I have a multi-year continuing obsession with a theoretical Trans-Utah north-to-south bikepacking route from the Salt Lake area down to the Boulder mountain area in southern Utah. The theoretical route follows more or less the Great Western Trail. In past years my friends Ben and skiWill and I have done various sections of the route, from the northern Wasatch range (here), the Southern Skyline drive section, and the Fish Lake region. I had big plans this year of actually completing it all. However, trivial and not-so-trivial things conspired to derail those plans.
The trivial derailment was that we took a wrong turn on a section in which we did not have a map. This section was the very first bit of our route, coming out of Utah valley on Hobble Creek road. What's more, we screwed ourselves on the very first turn, which routed us north rather than south. After climbing 3000 feet on four-wheel-drive road, I discovered our error when the next supposed turn-off at 13 miles was not where I had planned. That's when we figured we were screwed and we rode into town after 55 miles of riding.

[Dataset entries]

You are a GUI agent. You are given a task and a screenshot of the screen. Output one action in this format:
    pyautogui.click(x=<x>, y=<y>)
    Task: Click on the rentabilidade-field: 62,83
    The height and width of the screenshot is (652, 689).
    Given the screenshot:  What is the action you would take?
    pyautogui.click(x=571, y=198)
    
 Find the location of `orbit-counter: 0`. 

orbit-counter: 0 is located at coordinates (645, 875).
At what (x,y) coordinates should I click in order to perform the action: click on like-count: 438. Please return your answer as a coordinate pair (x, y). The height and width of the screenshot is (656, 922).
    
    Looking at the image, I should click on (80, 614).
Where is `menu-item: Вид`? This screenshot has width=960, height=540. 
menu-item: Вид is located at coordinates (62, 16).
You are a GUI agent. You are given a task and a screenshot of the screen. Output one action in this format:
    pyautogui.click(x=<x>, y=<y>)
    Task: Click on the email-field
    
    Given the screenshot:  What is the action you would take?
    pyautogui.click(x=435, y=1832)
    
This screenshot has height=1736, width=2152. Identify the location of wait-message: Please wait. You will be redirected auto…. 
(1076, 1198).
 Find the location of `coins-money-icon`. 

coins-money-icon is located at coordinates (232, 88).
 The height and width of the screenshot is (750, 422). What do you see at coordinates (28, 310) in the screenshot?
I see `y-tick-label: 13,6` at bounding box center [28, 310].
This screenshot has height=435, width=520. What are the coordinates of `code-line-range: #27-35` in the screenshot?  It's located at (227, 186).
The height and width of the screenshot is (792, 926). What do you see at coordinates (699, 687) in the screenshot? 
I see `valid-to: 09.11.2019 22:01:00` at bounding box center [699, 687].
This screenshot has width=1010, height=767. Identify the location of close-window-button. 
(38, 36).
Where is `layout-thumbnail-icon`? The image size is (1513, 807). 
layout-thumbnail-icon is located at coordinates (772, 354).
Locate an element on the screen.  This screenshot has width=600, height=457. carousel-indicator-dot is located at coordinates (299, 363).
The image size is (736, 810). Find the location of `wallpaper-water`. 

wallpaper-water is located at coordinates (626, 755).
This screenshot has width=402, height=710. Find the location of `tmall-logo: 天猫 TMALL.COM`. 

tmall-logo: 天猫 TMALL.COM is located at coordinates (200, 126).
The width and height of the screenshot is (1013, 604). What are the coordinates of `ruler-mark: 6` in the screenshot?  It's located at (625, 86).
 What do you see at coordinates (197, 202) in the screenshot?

GOAL OF THE EXERCISE
Reproduce the stretch of the bikepacking account from "The trivial derailment" through "miles of riding.", word for word. The records have no connection to the bikepacking account.

EXERCISE OUTPUT
The trivial derailment was that we took a wrong turn on a section in which we did not have a map. This section was the very first bit of our route, coming out of Utah valley on Hobble Creek road. What's more, we screwed ourselves on the very first turn, which routed us north rather than south. After climbing 3000 feet on four-wheel-drive road, I discovered our error when the next supposed turn-off at 13 miles was not where I had planned. That's when we figured we were screwed and we rode into town after 55 miles of riding.